= Texto de lectura =
=====

El agua bajo nuestros pies sigue corriendo…
Me gusta tender la ropa porque las manos luego me huelen a suavizante, y éste es un olor nostálgico, como de infancia, de ropa recién planchada y limpia sobre la cama.
Mientras la lavadora da vueltas, pienso que es un gran invento. Porque el lavadero de mi pueblo tiene mucho romanticismo, pero en estos tiempos no es nada práctico lavar todavía sobre la piedra. Yo lo he hecho, alguna vez (pocas) de pequeña, con mi madre, porque no siempre tuvimos lavadora en la casa de verano. Como era una niña y apenas alcanzaba el borde del lavadero, me dedicaba a correr alrededor de él, deteniéndome siempre en un agujero que había en el suelo tras el que se oía el agua correr y asomaba un trozo de tubería. Aquel agujero me parecía enorme, y siempre tenía miedo de que se tragara mi pie en un descuido. Por eso me paraba ante él, lo vigilaba, medía las distancias y lo sorteaba con un salto.

=====

= Ejercicio propuesto 1 =
Según la última oración del texto sobre el lavadero, ¿qué acciones realizaba quien narra ante el agujero del suelo? Enuméralas todas.
= Ejercicio propuesto 2 =
Retoma el texto sobre el lavadero del pueblo a partir de su última oración.
Las filas que vienen a continuación no guardan relación con el texto de lectura.

= Extractos de datos =
=====

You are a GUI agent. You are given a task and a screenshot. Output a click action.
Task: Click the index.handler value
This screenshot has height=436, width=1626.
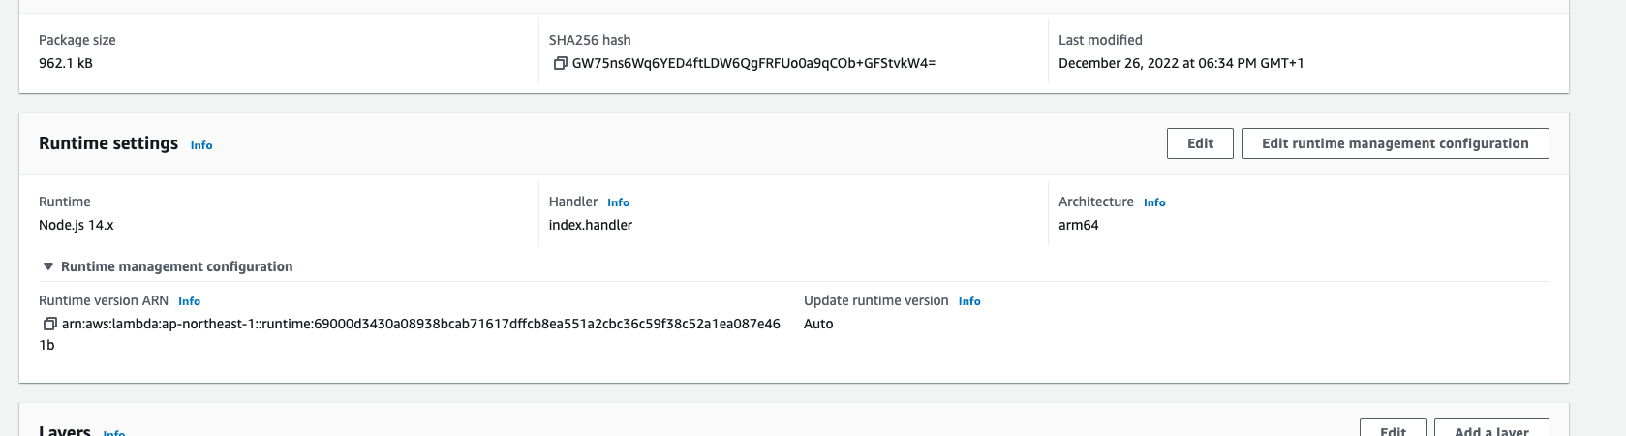point(591,225)
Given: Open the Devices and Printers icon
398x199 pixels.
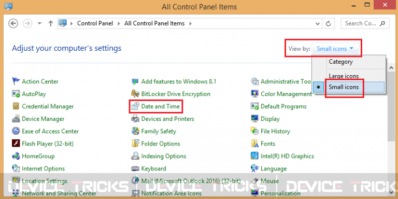Looking at the screenshot, I should point(135,119).
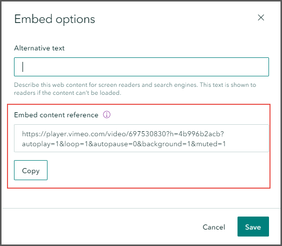Select the Embed content reference URL box
The width and height of the screenshot is (282, 246).
[x=142, y=138]
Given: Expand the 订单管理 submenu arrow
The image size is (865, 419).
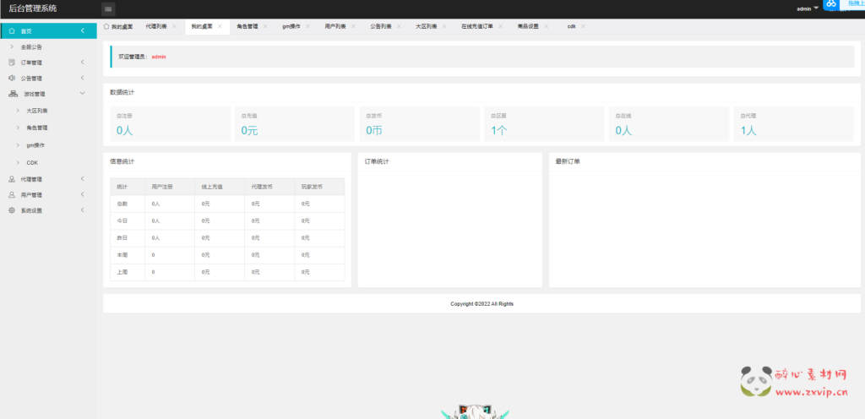Looking at the screenshot, I should click(x=82, y=63).
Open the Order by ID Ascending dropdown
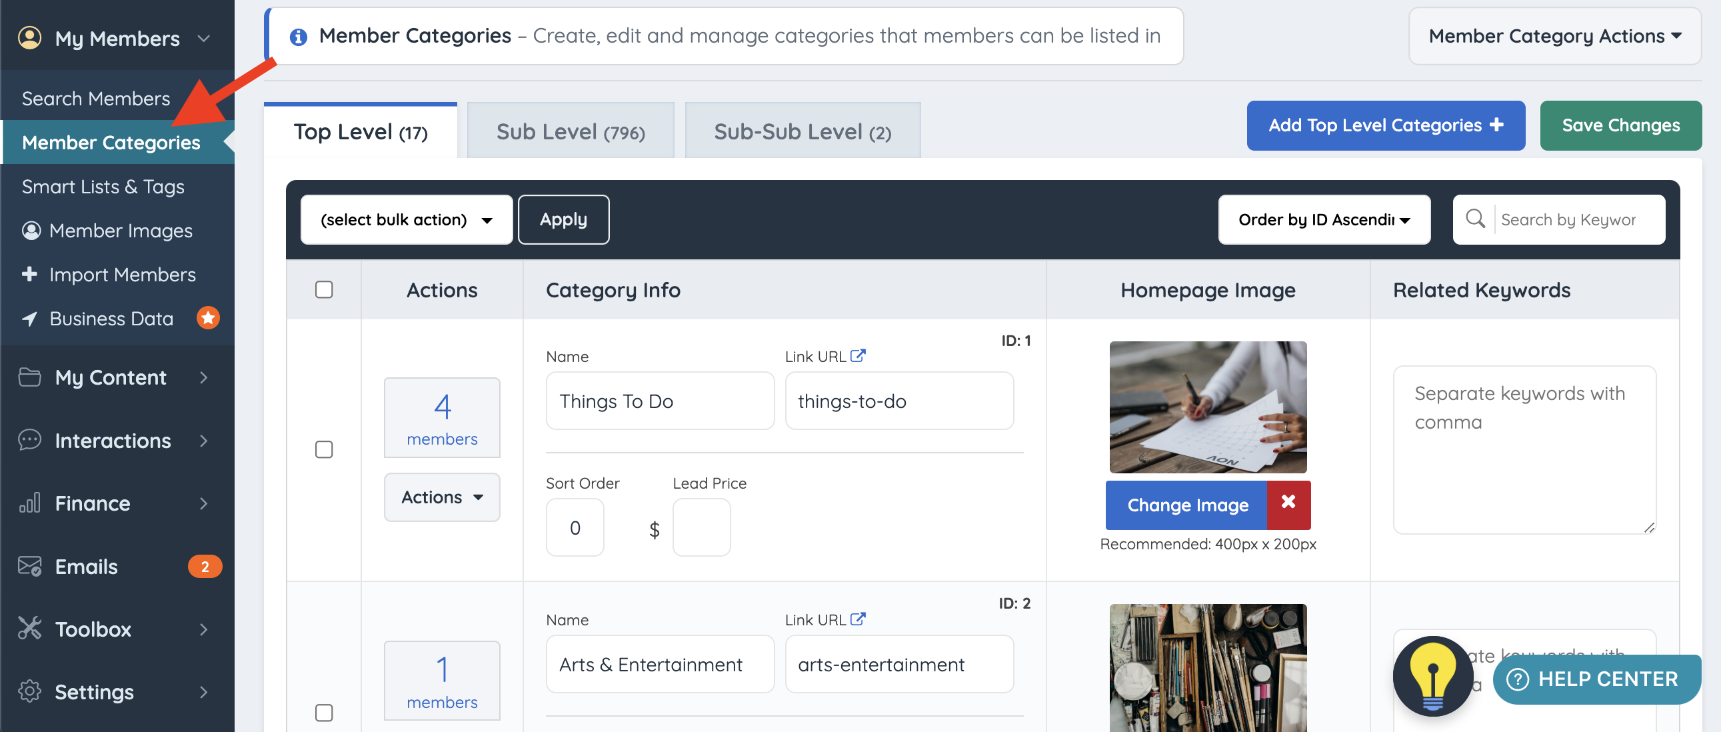Screen dimensions: 1721x732 coord(1323,220)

=====

= Respuesta escrita 1 =
- Se paraba ante él.
- Lo vigilaba.
- Medía las distancias.
- Lo sorteaba con un salto.

= Respuesta escrita 2 =
Después de comprar la lavadora, ya no iba por allí, aunque el lugar no dejaba de ser fascinante. Sobre la pared siempre se reflejaba una luz dividida en 9 cuadros iguales, correspondientes a los cristales de las ventanas. Con el reflejo y el sonido del agua, además, esta luz cobraba movimiento. El lavadero sigue en uso (me pregunto si alguien lo usa realmente todavía), así que lo muestro cada vez que viene alguien a visitarme.
Si estiro la mano hacia abajo, toco el borde de piedra de uno de los pilones (tiene dos, uno de lavado y otro de aclarado) y ésa es la medida de ahora, la objetiva, la de fuera. Sin embargo, la de dentro, la subjetiva, es la imagen que se superpone cada vez que regreso a ese lugar, la de una niña de puntillas que echa la cabeza hacia atrás y alza la barbilla intentando asomarse para ver el agua.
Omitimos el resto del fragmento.